The elections season is off to a rocky start. The first round of voting, for Nigeria's national assembly, began April 2. But after a few chaotic hours, in which most of the country was without voting materials, the national electoral commission postponed voting. The government also pushed back presidential elections, originally scheduled for April 9.
Botched elections are an enduring feature of Nigeria's political landscape. But what is different now is Nigeria, the continent's biggest oil producer, is a destination for global investors beyond oil. Goldman Sachs has singled Nigeria out as the only sub-Saharan African country on its "Next 11" fund, and Goldman Sachs' Jim O'Neill, coiner of the term BRIC, has touted Nigeria as the African country to watch.

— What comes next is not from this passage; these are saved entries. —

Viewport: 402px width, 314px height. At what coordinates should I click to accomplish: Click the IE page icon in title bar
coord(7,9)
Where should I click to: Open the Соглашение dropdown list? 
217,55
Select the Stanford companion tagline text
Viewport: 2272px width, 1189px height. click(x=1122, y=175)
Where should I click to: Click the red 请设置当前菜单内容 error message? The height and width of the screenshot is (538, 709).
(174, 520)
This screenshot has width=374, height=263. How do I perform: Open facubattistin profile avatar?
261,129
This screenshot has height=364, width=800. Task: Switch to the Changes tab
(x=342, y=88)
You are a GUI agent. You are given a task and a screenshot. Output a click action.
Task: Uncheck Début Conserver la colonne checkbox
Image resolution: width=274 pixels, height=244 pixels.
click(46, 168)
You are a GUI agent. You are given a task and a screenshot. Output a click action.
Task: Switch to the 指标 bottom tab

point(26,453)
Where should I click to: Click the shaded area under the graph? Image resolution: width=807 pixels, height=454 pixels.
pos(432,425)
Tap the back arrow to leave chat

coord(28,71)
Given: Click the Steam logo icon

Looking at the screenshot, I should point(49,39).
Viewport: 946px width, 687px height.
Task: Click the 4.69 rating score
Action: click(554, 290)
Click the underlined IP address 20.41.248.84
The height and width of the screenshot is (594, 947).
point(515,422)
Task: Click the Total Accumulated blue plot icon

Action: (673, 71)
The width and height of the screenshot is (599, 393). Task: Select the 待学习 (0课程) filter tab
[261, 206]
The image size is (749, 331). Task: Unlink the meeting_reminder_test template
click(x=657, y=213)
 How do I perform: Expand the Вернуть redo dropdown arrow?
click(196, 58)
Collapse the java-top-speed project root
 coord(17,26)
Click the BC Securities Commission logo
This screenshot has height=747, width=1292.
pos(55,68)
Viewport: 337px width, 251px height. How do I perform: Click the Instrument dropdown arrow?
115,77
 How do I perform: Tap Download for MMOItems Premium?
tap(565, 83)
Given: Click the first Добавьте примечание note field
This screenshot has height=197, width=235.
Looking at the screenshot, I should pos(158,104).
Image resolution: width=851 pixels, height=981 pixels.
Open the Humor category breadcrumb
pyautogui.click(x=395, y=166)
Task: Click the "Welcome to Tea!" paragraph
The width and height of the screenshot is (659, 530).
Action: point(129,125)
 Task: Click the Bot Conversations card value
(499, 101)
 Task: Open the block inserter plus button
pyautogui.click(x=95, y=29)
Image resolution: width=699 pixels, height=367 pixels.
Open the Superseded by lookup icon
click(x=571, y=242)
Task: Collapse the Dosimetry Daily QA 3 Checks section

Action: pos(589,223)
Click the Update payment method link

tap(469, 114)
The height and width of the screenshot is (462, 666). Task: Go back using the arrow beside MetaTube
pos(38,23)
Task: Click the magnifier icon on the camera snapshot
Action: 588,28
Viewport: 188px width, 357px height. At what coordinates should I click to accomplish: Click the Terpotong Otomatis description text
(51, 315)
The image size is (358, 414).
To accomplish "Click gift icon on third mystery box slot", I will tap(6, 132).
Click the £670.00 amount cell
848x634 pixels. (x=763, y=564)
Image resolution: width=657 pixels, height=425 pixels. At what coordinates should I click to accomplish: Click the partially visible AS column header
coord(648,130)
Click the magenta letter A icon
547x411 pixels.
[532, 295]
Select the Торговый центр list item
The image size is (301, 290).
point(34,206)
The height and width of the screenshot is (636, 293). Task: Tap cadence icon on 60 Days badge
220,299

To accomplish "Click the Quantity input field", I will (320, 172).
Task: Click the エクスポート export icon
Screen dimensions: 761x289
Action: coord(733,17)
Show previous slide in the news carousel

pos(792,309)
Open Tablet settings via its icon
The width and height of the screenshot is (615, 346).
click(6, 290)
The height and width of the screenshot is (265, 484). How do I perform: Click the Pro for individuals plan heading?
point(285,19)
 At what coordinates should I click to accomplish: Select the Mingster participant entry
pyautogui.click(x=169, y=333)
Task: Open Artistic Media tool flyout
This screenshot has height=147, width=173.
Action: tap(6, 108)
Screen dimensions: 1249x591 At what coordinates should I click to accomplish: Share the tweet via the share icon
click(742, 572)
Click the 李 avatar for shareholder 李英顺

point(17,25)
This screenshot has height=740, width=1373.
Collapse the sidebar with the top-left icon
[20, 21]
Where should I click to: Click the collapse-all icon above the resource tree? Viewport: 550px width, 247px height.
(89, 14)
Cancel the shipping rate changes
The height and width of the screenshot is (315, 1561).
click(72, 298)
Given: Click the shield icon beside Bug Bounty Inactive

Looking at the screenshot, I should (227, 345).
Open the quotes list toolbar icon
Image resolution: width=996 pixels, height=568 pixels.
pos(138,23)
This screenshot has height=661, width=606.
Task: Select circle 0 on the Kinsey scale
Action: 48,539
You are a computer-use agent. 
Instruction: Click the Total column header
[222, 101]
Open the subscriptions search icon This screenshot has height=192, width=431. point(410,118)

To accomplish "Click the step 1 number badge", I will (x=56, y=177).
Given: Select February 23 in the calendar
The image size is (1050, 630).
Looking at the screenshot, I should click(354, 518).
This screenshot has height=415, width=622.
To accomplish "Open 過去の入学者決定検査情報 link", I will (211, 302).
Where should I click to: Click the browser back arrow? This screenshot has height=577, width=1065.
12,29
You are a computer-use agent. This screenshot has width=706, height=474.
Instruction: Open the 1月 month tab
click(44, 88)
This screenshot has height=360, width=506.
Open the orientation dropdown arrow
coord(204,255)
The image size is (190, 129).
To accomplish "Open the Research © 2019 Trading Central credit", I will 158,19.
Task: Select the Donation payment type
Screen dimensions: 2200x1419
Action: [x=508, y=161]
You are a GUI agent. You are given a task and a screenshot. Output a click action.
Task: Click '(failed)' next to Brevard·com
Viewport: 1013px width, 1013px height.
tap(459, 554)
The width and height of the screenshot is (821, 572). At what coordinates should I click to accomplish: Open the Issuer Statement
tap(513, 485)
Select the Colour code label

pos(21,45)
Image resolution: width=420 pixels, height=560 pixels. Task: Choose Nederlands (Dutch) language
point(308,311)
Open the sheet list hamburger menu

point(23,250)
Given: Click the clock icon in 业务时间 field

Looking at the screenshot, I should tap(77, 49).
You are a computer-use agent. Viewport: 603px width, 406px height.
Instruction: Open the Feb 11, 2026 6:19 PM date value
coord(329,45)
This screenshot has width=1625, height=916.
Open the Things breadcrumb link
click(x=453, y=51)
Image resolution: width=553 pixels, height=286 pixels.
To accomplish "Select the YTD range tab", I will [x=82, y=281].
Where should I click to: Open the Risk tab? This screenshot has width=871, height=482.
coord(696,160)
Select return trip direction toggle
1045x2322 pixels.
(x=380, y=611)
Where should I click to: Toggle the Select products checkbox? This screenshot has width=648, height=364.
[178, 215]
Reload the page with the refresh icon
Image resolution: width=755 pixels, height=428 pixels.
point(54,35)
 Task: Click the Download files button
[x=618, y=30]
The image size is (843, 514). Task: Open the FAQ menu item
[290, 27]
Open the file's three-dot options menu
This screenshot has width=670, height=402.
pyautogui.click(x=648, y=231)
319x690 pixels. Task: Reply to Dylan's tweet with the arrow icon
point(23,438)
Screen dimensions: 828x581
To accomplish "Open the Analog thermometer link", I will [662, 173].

Foreign direct investment in Nigeria has reached nearly $6 billion in 2009, up from $1.1 billion in 2001. Investment dropped last year because of the global economic crisis, but analysts predict a rebound this year.
Many expect Nigeria to overtake South Africa as Africa's biggest economy within the decade, as a new wave of foreign investors join companies, including Google Inc., that have recently set up operations here. Nigeria is already a key oil hub for Western companies like Chevron Corp., ExxonMobil Corp. and Royal Dutch Shell Plc. and for consumer goods companies like Nestle SA and Unilever Plc.
Nigeria's GDP is expected to grow at over 7% this year, and Mr. Jonathan's government has pledged to follow through on a number of economic and structural reforms if elected. Those promises include introducing an oil industry bill that would transform the state oil company; the privatization of an anemic power sector; and the creation of a sovereign wealth fund to harness oil revenue, which in the past has been misspent or simply gone missing.
Implementing those reforms after potentially violent and divisive elections will be difficult, and underscore the challenges for a nation whose political leaders are seen as the main impediments to strong and sustained growth.
"What's needed is a reintroduction of fiscal discipline," says the World Bank's Mr. Ruhl. "Will the new government be able to do it? That's the core question.